The bottom line is that close() syscalls are not restartable, and
thus -ERESTARTSYS return values should be mapped to -EINTR. This
is consistent with the close(2) manual page. The fix is below.
Cheers. -ernie
Signed-off-by: Ernie Petrides <[email protected]>
--- linux-2.6.17/fs/open.c.orig
+++ linux-2.6.17/fs/open.c
@@ -1172,6 +1172,7 @@ asmlinkage long sys_close(unsigned int f
struct file * filp;
struct files_struct *files = current->files;
struct fdtable *fdt;
+ int retval;
spin_lock(&files->file_lock);
fdt = files_fdtable(files);
@@ -1184,7 +1185,10 @@ asmlinkage long sys_close(unsigned int f
FD_CLR(fd, fdt->close_on_exec);
__put_unused_fd(files, fd);
spin_unlock(&files->file_lock);
- return filp_close(filp, files);
+ retval = filp_close(filp, files);
+
+ /* can't restart close syscall because file table entry was cleared */
+ return (retval == -ERESTARTSYS) ? -EINTR : retval;
out_unlock:
spin_unlock(&files->file_lock);
On Thursday, 10-Aug-2006 at 19:36 EDT, Ernie Petrides wrote:
> [...]
> The bottom line is that close() syscalls are not restartable, and
> thus -ERESTARTSYS return values should be mapped to -EINTR. This
> is consistent with the close(2) manual page. The fix is below.
> [...]
> --- linux-2.6.17/fs/open.c.orig
> +++ linux-2.6.17/fs/open.c
> @@ -1172,6 +1172,7 @@ asmlinkage long sys_close(unsigned int f
> struct file * filp;
> struct files_struct *files = current->files;
> struct fdtable *fdt;
> + int retval;
>
> spin_lock(&files->file_lock);
> fdt = files_fdtable(files);
> @@ -1184,7 +1185,10 @@ asmlinkage long sys_close(unsigned int f
> FD_CLR(fd, fdt->close_on_exec);
> __put_unused_fd(files, fd);
> spin_unlock(&files->file_lock);
> - return filp_close(filp, files);
> + retval = filp_close(filp, files);
> +
> + /* can't restart close syscall because file table entry was cleared */
> + return (retval == -ERESTARTSYS) ? -EINTR : retval;
>
> out_unlock:
> spin_unlock(&files->file_lock);
Hi, Andrew. Roland McGrath has pointed out to me that my original patch
for this problem only handles the case of ERESTARTSYS, but doesn't treat
the three other restart pseudo-error codes similarly.
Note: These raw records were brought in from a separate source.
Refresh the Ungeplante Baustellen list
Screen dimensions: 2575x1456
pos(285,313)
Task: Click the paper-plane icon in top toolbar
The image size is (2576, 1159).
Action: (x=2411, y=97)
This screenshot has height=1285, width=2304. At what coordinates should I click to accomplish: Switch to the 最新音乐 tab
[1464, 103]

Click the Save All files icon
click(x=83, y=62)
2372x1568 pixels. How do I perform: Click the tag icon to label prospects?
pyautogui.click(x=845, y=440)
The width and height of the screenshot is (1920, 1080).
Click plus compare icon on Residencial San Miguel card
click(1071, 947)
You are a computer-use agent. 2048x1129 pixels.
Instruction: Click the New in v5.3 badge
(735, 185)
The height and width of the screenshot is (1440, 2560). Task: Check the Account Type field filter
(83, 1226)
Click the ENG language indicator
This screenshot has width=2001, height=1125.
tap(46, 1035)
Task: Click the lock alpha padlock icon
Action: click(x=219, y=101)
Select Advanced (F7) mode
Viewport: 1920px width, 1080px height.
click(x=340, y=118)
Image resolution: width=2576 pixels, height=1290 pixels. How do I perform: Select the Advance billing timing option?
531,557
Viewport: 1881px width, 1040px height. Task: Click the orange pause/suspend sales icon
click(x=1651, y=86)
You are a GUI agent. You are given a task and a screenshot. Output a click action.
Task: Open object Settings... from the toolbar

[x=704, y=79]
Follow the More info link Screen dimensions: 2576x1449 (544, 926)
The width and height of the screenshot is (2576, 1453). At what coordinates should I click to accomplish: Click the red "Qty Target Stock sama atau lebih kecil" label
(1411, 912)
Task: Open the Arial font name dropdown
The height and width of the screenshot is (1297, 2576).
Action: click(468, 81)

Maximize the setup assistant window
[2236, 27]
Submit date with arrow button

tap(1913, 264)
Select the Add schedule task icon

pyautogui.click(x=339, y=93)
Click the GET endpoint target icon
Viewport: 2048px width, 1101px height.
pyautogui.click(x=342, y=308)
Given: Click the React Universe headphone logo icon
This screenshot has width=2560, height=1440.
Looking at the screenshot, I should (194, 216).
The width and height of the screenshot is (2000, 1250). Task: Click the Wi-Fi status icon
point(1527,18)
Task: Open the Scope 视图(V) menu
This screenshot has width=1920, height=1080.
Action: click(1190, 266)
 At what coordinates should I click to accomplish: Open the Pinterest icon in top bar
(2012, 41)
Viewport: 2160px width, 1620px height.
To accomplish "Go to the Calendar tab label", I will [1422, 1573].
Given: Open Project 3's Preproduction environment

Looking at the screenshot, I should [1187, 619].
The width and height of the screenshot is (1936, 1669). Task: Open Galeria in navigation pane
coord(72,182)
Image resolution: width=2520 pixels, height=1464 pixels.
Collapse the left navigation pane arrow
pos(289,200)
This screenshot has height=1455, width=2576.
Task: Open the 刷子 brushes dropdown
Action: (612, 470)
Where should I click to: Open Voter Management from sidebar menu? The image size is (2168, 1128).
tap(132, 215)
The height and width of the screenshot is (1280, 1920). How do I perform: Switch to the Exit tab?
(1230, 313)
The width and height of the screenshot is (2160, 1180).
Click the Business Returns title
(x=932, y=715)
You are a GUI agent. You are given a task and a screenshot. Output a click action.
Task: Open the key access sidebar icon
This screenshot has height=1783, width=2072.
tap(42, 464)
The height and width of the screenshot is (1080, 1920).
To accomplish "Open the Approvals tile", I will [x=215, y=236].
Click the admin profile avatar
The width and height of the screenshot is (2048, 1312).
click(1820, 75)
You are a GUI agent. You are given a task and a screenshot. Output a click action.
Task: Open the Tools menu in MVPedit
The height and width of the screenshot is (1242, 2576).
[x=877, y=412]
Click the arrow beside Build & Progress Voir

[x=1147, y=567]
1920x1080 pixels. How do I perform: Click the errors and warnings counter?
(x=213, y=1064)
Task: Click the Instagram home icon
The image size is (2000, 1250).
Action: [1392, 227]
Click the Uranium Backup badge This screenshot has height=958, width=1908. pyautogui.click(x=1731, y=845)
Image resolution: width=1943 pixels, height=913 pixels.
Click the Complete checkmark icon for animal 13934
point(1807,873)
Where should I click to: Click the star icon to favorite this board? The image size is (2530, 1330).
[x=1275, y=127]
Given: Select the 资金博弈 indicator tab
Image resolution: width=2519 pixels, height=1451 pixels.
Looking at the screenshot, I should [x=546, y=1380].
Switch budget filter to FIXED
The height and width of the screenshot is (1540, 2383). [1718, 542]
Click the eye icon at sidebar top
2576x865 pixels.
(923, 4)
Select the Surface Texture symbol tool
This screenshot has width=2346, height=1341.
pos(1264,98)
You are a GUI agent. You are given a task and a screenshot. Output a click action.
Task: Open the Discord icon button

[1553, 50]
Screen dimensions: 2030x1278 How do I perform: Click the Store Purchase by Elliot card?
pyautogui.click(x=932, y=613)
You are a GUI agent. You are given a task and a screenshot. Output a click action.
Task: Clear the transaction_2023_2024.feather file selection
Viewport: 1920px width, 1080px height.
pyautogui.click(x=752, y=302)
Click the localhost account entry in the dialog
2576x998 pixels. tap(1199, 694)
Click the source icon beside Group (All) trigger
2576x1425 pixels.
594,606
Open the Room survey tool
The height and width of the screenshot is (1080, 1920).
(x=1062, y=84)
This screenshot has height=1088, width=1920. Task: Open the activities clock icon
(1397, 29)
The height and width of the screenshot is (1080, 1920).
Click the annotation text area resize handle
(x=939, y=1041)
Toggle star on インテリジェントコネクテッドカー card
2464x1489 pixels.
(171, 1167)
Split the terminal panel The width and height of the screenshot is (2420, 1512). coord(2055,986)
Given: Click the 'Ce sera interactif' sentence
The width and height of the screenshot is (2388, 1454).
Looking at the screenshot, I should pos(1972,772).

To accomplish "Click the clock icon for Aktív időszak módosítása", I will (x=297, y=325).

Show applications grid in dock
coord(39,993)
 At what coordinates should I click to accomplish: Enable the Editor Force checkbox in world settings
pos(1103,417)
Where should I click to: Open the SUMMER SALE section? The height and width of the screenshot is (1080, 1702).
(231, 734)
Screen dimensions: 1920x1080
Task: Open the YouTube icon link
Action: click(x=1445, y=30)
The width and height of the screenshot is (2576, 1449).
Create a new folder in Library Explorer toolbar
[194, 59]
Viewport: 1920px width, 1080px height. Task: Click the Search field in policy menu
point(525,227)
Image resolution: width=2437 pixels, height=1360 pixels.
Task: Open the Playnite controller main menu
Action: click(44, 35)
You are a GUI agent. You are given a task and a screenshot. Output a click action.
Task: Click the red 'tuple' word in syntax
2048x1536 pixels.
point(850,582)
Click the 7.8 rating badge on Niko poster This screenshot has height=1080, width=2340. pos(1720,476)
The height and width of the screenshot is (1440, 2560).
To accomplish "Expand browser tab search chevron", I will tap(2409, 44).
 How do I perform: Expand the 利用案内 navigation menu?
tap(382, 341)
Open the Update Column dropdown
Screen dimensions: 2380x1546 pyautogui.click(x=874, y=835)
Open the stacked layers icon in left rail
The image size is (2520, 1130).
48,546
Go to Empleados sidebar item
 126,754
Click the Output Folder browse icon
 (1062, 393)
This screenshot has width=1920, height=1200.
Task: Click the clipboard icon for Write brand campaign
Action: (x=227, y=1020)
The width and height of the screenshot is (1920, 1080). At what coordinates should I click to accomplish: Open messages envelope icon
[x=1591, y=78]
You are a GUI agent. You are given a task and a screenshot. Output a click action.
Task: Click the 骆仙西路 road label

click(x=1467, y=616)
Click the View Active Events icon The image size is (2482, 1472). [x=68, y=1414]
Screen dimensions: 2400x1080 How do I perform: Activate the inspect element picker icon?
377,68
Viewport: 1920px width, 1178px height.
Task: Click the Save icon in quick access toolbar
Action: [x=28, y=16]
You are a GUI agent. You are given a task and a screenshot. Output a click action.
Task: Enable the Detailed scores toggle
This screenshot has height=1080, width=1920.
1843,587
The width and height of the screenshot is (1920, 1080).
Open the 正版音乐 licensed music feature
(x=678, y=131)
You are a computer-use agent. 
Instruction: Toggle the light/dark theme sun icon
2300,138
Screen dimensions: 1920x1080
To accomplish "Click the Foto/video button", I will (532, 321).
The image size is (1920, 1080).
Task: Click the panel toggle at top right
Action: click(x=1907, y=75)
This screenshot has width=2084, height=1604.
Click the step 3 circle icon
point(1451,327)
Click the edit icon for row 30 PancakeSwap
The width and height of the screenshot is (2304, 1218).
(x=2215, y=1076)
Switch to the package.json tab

I don't see how any code currently in the 2.6.17 source tree could possibly
result in any ERESTARTNOINTR, ERESTARTNOHAND, or ERESTART_RESTARTBLOCK
errors being sent back through filp_close().
But if you prefer the extra checks for completeness, feel free to add
the incremental patch below (on top of my previous patch to check for
ERESTARTSYS).
Cheers. -ernie
--- linux-2.6.17/fs/open.c.prev
+++ linux-2.6.17/fs/open.c
@@ -1188,7 +1188,13 @@ asmlinkage long sys_close(unsigned int f
retval = filp_close(filp, files);
/* can't restart close syscall because file table entry was cleared */
- return (retval == -ERESTARTSYS) ? -EINTR : retval;
+ if (unlikely(retval == -ERESTARTSYS ||
+ retval == -ERESTARTNOINTR ||
+ retval == -ERESTARTNOHAND ||
+ retval == -ERESTART_RESTARTBLOCK))
+ retval = -EINTR;
+
+ return retval;
out_unlock:
spin_unlock(&files->file_lock);